A great advantage of our study is that it is a result of multicentre cooperation. We have collected data from large MS centers from all over Poland.
However, it also has its limitations. We could only determine the humoral response to vaccination, and we do not have data on the cellular response, so the conclusions of our work can only be partial. Another limitation of our work concerns the COVID-19 vaccination system in Poland in the initial phase of the pandemic. In Poland, mainly the Comirnaty vaccine was available and the vast majority of PwMS were vaccinated with it. For this reason, differences between the effectiveness of different vaccines may have been obscured due to too few patients being vaccinated with other types of vaccine.

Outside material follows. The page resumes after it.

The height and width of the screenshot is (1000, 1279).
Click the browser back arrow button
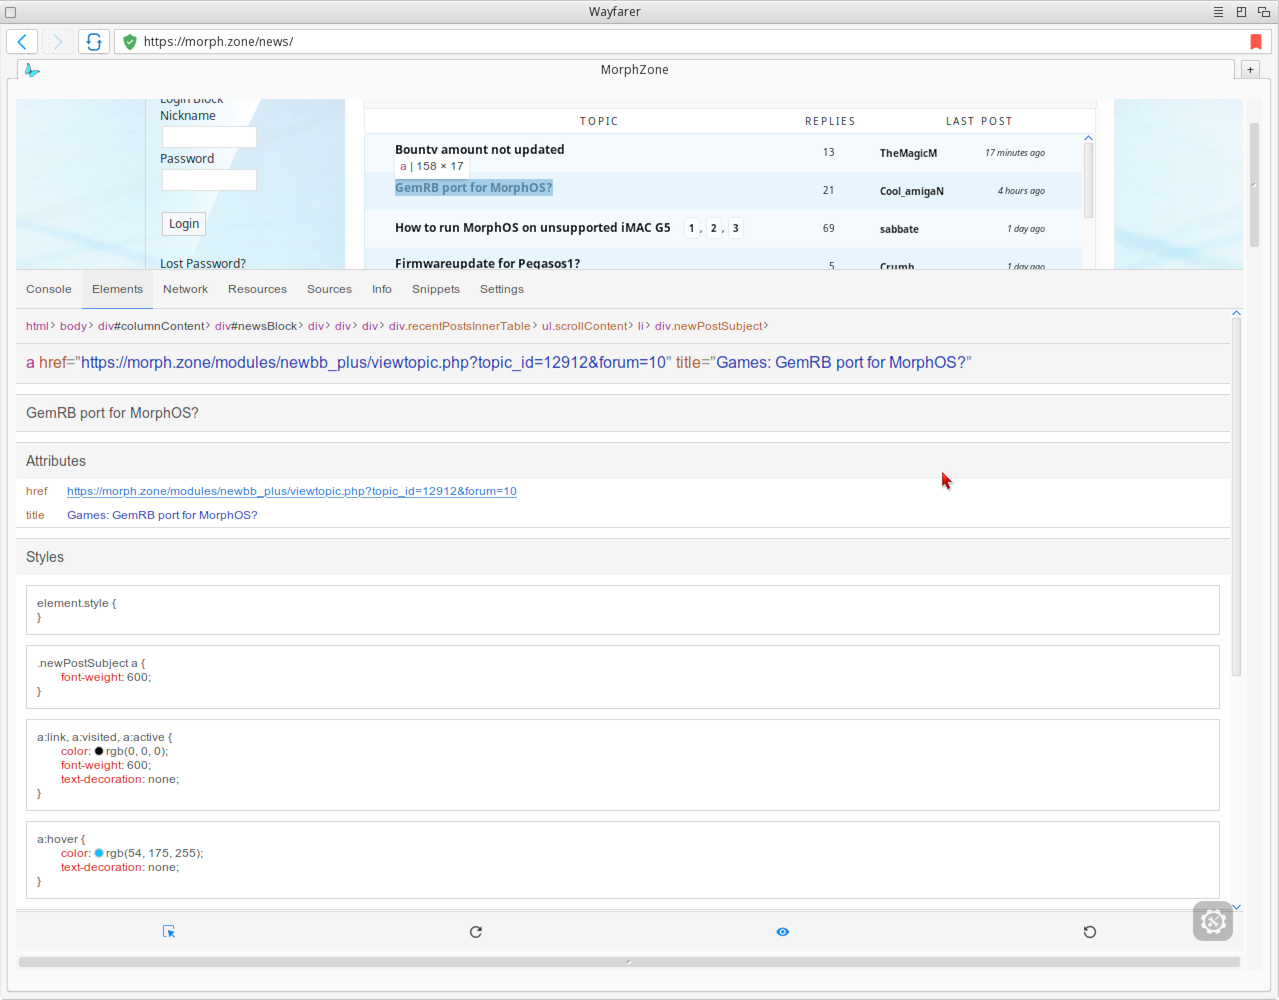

However, these limitations do not detract from the fact that this study shows the influence of various DMTs on the formation of the humoral response to vaccination.
Clinical implications
The COVID-19 pandemic is over, but the SARS-CoV-2 infection has stayed with us and can still be dangerous for some people. The annual influenza epidemics are a challenge. In the current demographic situation with a return to ease of travel, further pandemics can be expected. Data on the effect of multiple sclerosis treatment on seroconversion after vaccination is still very important.
Conclusions
The currently obtained data on the efficacy of vaccinations in patients with multiple sclerosis treated with DMT is very valuable. We now know that, in PwMS receiving interferon beta, glatiramer acetate, dimethyl fumarate, and teriflunomide and natalizumab, the immune response to vaccination is very good. In the case of reconstitution therapies, the immune response was also very good, but the groups of these patients in our study were very small. In PwMS treated with immunosuppressants (sphingosin-1 receptor modulators and anti-CD20 B-cell-depleting therapies), seroconversion was significantly reduced, although it still occurred in more than half of the patients. In the case of long-acting immunosuppressants, it is still important that the vaccination and therapy are well planned. Insufficient humoral immune response in some patients under immunosupressive therapies underlines the importance of fulfilling vaccinations, e.g. against hepatitis B, before such a therapy is started.